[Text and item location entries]
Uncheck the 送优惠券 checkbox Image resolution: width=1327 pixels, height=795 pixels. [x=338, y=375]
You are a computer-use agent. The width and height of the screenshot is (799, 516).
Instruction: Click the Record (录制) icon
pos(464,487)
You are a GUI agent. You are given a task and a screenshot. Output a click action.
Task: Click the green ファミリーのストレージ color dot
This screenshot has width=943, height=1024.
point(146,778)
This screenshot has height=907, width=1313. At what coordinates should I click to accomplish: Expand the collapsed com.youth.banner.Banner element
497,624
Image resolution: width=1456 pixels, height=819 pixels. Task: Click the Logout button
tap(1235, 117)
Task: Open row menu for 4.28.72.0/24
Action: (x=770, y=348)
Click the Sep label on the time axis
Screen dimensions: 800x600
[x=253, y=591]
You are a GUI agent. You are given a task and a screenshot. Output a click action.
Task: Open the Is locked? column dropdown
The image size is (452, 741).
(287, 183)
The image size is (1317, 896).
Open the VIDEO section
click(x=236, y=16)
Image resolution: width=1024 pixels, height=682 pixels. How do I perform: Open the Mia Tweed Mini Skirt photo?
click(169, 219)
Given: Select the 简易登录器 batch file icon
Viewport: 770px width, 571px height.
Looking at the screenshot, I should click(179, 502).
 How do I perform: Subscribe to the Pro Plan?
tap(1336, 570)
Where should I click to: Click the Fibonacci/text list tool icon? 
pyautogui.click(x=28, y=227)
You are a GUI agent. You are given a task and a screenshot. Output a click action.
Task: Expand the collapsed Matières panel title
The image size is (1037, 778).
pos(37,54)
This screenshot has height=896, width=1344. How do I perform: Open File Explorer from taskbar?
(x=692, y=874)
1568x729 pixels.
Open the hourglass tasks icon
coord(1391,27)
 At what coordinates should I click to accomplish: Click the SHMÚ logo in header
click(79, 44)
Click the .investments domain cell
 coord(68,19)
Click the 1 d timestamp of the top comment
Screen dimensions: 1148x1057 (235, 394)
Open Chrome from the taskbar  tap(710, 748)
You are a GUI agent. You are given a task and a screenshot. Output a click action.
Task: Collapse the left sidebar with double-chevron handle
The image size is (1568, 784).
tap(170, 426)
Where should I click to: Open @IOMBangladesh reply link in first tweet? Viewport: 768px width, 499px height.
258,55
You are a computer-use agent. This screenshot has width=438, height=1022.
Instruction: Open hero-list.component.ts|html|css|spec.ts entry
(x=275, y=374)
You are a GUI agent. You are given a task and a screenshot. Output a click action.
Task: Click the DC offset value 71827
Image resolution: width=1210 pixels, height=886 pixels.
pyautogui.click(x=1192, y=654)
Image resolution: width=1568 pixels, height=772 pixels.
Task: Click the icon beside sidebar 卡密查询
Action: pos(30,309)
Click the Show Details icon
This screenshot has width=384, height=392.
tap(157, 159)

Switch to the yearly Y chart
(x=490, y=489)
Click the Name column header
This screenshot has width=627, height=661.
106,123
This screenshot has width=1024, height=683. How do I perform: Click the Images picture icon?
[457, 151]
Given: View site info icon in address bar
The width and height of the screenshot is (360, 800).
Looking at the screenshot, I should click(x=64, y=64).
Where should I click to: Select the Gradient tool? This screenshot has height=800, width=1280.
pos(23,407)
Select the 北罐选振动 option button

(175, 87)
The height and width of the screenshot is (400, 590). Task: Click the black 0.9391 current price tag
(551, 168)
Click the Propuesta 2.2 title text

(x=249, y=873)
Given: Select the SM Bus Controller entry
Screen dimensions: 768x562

## WHAT NEEDS TO BE DONE
Rewrite all of the entries above, switching every occurrence of "click action" to "tap action" and leaving everything else as it is.

## COMPLETED TASK
Uncheck the 送优惠券 checkbox Image resolution: width=1327 pixels, height=795 pixels. [x=338, y=375]
You are a computer-use agent. The width and height of the screenshot is (799, 516).
Instruction: Click the Record (录制) icon
pos(464,487)
You are a GUI agent. You are given a task and a screenshot. Output a tap action.
Task: Click the green ファミリーのストレージ color dot
This screenshot has width=943, height=1024.
point(146,778)
This screenshot has height=907, width=1313. At what coordinates should I click to accomplish: Expand the collapsed com.youth.banner.Banner element
497,624
Image resolution: width=1456 pixels, height=819 pixels. Task: Click the Logout button
tap(1235, 117)
Task: Open row menu for 4.28.72.0/24
Action: (x=770, y=348)
Click the Sep label on the time axis
Screen dimensions: 800x600
[x=253, y=591]
You are a GUI agent. You are given a task and a screenshot. Output a tap action.
Task: Open the Is locked? column dropdown
The image size is (452, 741).
(287, 183)
The image size is (1317, 896).
Open the VIDEO section
click(x=236, y=16)
Image resolution: width=1024 pixels, height=682 pixels. How do I perform: Open the Mia Tweed Mini Skirt photo?
click(169, 219)
Given: Select the 简易登录器 batch file icon
Viewport: 770px width, 571px height.
Looking at the screenshot, I should click(179, 502).
 How do I perform: Subscribe to the Pro Plan?
tap(1336, 570)
Where should I click to: Click the Fibonacci/text list tool icon? 
pyautogui.click(x=28, y=227)
You are a GUI agent. You are given a task and a screenshot. Output a tap action.
Task: Expand the collapsed Matières panel title
The image size is (1037, 778).
pos(37,54)
This screenshot has height=896, width=1344. How do I perform: Open File Explorer from taskbar?
(x=692, y=874)
1568x729 pixels.
Open the hourglass tasks icon
coord(1391,27)
 At what coordinates should I click to accomplish: Click the SHMÚ logo in header
click(79, 44)
Click the .investments domain cell
 coord(68,19)
Click the 1 d timestamp of the top comment
Screen dimensions: 1148x1057 (235, 394)
Open Chrome from the taskbar  tap(710, 748)
You are a GUI agent. You are given a task and a screenshot. Output a tap action.
Task: Collapse the left sidebar with double-chevron handle
The image size is (1568, 784).
tap(170, 426)
Where should I click to: Open @IOMBangladesh reply link in first tweet? Viewport: 768px width, 499px height.
258,55
You are a computer-use agent. This screenshot has width=438, height=1022.
Instruction: Open hero-list.component.ts|html|css|spec.ts entry
(x=275, y=374)
You are a GUI agent. You are given a task and a screenshot. Output a tap action.
Task: Click the DC offset value 71827
Image resolution: width=1210 pixels, height=886 pixels.
pyautogui.click(x=1192, y=654)
Image resolution: width=1568 pixels, height=772 pixels.
Task: Click the icon beside sidebar 卡密查询
Action: pos(30,309)
Click the Show Details icon
This screenshot has width=384, height=392.
tap(157, 159)

Switch to the yearly Y chart
(x=490, y=489)
Click the Name column header
This screenshot has width=627, height=661.
106,123
This screenshot has width=1024, height=683. How do I perform: Click the Images picture icon?
[457, 151]
Given: View site info icon in address bar
The width and height of the screenshot is (360, 800).
Looking at the screenshot, I should click(x=64, y=64).
Where should I click to: Select the Gradient tool? This screenshot has height=800, width=1280.
pos(23,407)
Select the 北罐选振动 option button

(175, 87)
The height and width of the screenshot is (400, 590). Task: Click the black 0.9391 current price tag
(551, 168)
Click the Propuesta 2.2 title text

(x=249, y=873)
Given: Select the SM Bus Controller entry
Screen dimensions: 768x562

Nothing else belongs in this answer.